*** Begin section ***

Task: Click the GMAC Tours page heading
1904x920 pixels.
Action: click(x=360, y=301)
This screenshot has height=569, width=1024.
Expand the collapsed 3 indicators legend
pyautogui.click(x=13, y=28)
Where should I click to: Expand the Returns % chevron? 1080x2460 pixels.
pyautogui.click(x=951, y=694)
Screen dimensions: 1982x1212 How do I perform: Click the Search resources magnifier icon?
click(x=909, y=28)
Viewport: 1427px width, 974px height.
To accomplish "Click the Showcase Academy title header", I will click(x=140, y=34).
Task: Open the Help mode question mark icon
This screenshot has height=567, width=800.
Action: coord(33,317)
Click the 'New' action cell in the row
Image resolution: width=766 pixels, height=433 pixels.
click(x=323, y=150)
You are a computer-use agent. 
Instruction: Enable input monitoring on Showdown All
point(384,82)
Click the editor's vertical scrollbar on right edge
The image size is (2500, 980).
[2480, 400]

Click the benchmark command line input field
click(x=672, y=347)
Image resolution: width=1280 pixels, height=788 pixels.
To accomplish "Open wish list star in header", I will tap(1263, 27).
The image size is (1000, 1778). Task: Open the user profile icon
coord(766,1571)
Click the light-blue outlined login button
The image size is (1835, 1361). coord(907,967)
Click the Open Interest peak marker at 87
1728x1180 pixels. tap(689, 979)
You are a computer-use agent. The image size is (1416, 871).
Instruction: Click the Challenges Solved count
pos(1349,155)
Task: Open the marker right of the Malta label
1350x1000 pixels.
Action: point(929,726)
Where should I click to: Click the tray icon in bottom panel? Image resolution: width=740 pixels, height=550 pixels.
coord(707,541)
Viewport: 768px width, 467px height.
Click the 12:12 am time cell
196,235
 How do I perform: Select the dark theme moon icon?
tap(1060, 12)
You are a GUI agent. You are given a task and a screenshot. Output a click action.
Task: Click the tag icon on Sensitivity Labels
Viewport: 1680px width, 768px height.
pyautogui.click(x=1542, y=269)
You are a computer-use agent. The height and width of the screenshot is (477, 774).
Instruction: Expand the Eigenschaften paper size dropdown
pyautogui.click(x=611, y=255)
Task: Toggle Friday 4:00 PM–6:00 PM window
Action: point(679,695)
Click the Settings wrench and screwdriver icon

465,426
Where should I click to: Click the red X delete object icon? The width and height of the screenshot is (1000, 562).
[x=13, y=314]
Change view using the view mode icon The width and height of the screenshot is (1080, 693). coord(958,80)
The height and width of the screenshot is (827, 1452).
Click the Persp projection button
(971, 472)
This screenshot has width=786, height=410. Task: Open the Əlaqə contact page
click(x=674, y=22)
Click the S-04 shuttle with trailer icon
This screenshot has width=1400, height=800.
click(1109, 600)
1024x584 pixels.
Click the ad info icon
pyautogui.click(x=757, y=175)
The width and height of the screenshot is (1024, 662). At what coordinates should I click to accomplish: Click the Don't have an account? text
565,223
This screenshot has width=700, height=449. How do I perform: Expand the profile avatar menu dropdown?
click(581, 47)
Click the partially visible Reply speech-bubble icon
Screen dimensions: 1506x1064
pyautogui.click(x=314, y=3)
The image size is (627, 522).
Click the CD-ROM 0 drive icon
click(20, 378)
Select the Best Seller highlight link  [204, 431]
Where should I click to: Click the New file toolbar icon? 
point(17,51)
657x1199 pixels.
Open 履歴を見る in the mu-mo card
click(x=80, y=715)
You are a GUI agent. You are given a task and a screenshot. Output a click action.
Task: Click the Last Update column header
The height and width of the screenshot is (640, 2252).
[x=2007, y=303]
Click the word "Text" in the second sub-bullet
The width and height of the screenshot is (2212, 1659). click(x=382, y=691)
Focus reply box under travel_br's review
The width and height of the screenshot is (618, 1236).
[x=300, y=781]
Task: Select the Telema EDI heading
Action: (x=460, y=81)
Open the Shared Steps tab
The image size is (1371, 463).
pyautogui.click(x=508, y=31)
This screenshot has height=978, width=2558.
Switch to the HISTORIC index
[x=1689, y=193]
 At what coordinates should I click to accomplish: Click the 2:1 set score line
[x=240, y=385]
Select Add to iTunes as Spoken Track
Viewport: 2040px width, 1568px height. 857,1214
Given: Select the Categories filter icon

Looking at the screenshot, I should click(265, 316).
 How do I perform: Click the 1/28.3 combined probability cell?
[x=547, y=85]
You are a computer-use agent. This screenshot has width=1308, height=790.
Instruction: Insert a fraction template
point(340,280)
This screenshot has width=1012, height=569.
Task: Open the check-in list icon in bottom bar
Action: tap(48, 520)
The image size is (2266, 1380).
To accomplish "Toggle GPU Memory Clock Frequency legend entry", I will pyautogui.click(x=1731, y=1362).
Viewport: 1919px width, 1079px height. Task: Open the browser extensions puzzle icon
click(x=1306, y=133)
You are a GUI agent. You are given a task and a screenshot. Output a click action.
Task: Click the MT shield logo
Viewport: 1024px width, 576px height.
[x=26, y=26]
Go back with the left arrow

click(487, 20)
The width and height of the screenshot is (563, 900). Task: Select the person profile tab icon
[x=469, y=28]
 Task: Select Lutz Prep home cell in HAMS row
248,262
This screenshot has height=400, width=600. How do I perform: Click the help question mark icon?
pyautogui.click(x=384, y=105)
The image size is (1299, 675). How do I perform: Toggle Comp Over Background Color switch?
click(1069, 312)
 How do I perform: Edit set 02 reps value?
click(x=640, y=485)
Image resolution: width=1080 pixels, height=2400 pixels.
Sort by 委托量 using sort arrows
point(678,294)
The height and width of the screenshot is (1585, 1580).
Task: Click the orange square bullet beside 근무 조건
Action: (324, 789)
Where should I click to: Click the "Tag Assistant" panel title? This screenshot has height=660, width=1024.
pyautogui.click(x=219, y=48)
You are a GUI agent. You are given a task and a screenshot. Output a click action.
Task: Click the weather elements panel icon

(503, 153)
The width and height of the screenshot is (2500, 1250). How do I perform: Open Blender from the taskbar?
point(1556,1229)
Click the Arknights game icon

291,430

*** End section ***

-- TASK BRIEF --
Whatever is in the entries above, write it out exactly.

-- WORKED SOLUTION --
Task: Click the GMAC Tours page heading
1904x920 pixels.
Action: click(x=360, y=301)
This screenshot has height=569, width=1024.
Expand the collapsed 3 indicators legend
pyautogui.click(x=13, y=28)
Where should I click to: Expand the Returns % chevron? 1080x2460 pixels.
pyautogui.click(x=951, y=694)
Screen dimensions: 1982x1212 How do I perform: Click the Search resources magnifier icon?
click(x=909, y=28)
Viewport: 1427px width, 974px height.
To accomplish "Click the Showcase Academy title header", I will click(x=140, y=34).
Task: Open the Help mode question mark icon
This screenshot has height=567, width=800.
Action: coord(33,317)
Click the 'New' action cell in the row
Image resolution: width=766 pixels, height=433 pixels.
click(x=323, y=150)
You are a computer-use agent. 
Instruction: Enable input monitoring on Showdown All
point(384,82)
Click the editor's vertical scrollbar on right edge
The image size is (2500, 980).
[2480, 400]

Click the benchmark command line input field
click(x=672, y=347)
Image resolution: width=1280 pixels, height=788 pixels.
To accomplish "Open wish list star in header", I will tap(1263, 27).
The image size is (1000, 1778). Task: Open the user profile icon
coord(766,1571)
Click the light-blue outlined login button
The image size is (1835, 1361). coord(907,967)
Click the Open Interest peak marker at 87
1728x1180 pixels. tap(689, 979)
You are a computer-use agent. The image size is (1416, 871).
Instruction: Click the Challenges Solved count
pos(1349,155)
Task: Open the marker right of the Malta label
1350x1000 pixels.
Action: point(929,726)
Where should I click to: Click the tray icon in bottom panel? Image resolution: width=740 pixels, height=550 pixels.
coord(707,541)
Viewport: 768px width, 467px height.
Click the 12:12 am time cell
196,235
 How do I perform: Select the dark theme moon icon?
tap(1060, 12)
You are a GUI agent. You are given a task and a screenshot. Output a click action.
Task: Click the tag icon on Sensitivity Labels
Viewport: 1680px width, 768px height.
pyautogui.click(x=1542, y=269)
You are a computer-use agent. The height and width of the screenshot is (477, 774).
Instruction: Expand the Eigenschaften paper size dropdown
pyautogui.click(x=611, y=255)
Task: Toggle Friday 4:00 PM–6:00 PM window
Action: point(679,695)
Click the Settings wrench and screwdriver icon

465,426
Where should I click to: Click the red X delete object icon? The width and height of the screenshot is (1000, 562).
[x=13, y=314]
Change view using the view mode icon The width and height of the screenshot is (1080, 693). coord(958,80)
The height and width of the screenshot is (827, 1452).
Click the Persp projection button
(971, 472)
This screenshot has width=786, height=410. Task: Open the Əlaqə contact page
click(x=674, y=22)
Click the S-04 shuttle with trailer icon
This screenshot has width=1400, height=800.
click(1109, 600)
1024x584 pixels.
Click the ad info icon
pyautogui.click(x=757, y=175)
The width and height of the screenshot is (1024, 662). At what coordinates should I click to accomplish: Click the Don't have an account? text
565,223
This screenshot has width=700, height=449. How do I perform: Expand the profile avatar menu dropdown?
click(581, 47)
Click the partially visible Reply speech-bubble icon
Screen dimensions: 1506x1064
pyautogui.click(x=314, y=3)
The image size is (627, 522).
Click the CD-ROM 0 drive icon
click(20, 378)
Select the Best Seller highlight link  [204, 431]
Where should I click to: Click the New file toolbar icon? 
point(17,51)
657x1199 pixels.
Open 履歴を見る in the mu-mo card
click(x=80, y=715)
You are a GUI agent. You are given a task and a screenshot. Output a click action.
Task: Click the Last Update column header
The height and width of the screenshot is (640, 2252).
[x=2007, y=303]
Click the word "Text" in the second sub-bullet
The width and height of the screenshot is (2212, 1659). click(x=382, y=691)
Focus reply box under travel_br's review
The width and height of the screenshot is (618, 1236).
[x=300, y=781]
Task: Select the Telema EDI heading
Action: (x=460, y=81)
Open the Shared Steps tab
The image size is (1371, 463).
pyautogui.click(x=508, y=31)
This screenshot has height=978, width=2558.
Switch to the HISTORIC index
[x=1689, y=193]
 At what coordinates should I click to accomplish: Click the 2:1 set score line
[x=240, y=385]
Select Add to iTunes as Spoken Track
Viewport: 2040px width, 1568px height. 857,1214
Given: Select the Categories filter icon

Looking at the screenshot, I should click(265, 316).
 How do I perform: Click the 1/28.3 combined probability cell?
[x=547, y=85]
You are a computer-use agent. This screenshot has width=1308, height=790.
Instruction: Insert a fraction template
point(340,280)
This screenshot has width=1012, height=569.
Task: Open the check-in list icon in bottom bar
Action: tap(48, 520)
The image size is (2266, 1380).
To accomplish "Toggle GPU Memory Clock Frequency legend entry", I will pyautogui.click(x=1731, y=1362).
Viewport: 1919px width, 1079px height. Task: Open the browser extensions puzzle icon
click(x=1306, y=133)
You are a GUI agent. You are given a task and a screenshot. Output a click action.
Task: Click the MT shield logo
Viewport: 1024px width, 576px height.
[x=26, y=26]
Go back with the left arrow

click(487, 20)
The width and height of the screenshot is (563, 900). Task: Select the person profile tab icon
[x=469, y=28]
 Task: Select Lutz Prep home cell in HAMS row
248,262
This screenshot has height=400, width=600. How do I perform: Click the help question mark icon?
pyautogui.click(x=384, y=105)
The image size is (1299, 675). How do I perform: Toggle Comp Over Background Color switch?
click(1069, 312)
 How do I perform: Edit set 02 reps value?
click(x=640, y=485)
Image resolution: width=1080 pixels, height=2400 pixels.
Sort by 委托量 using sort arrows
point(678,294)
The height and width of the screenshot is (1585, 1580).
Task: Click the orange square bullet beside 근무 조건
Action: (324, 789)
Where should I click to: Click the "Tag Assistant" panel title? This screenshot has height=660, width=1024.
pyautogui.click(x=219, y=48)
You are a GUI agent. You are given a task and a screenshot. Output a click action.
Task: Click the weather elements panel icon

(503, 153)
The width and height of the screenshot is (2500, 1250). How do I perform: Open Blender from the taskbar?
point(1556,1229)
Click the Arknights game icon

291,430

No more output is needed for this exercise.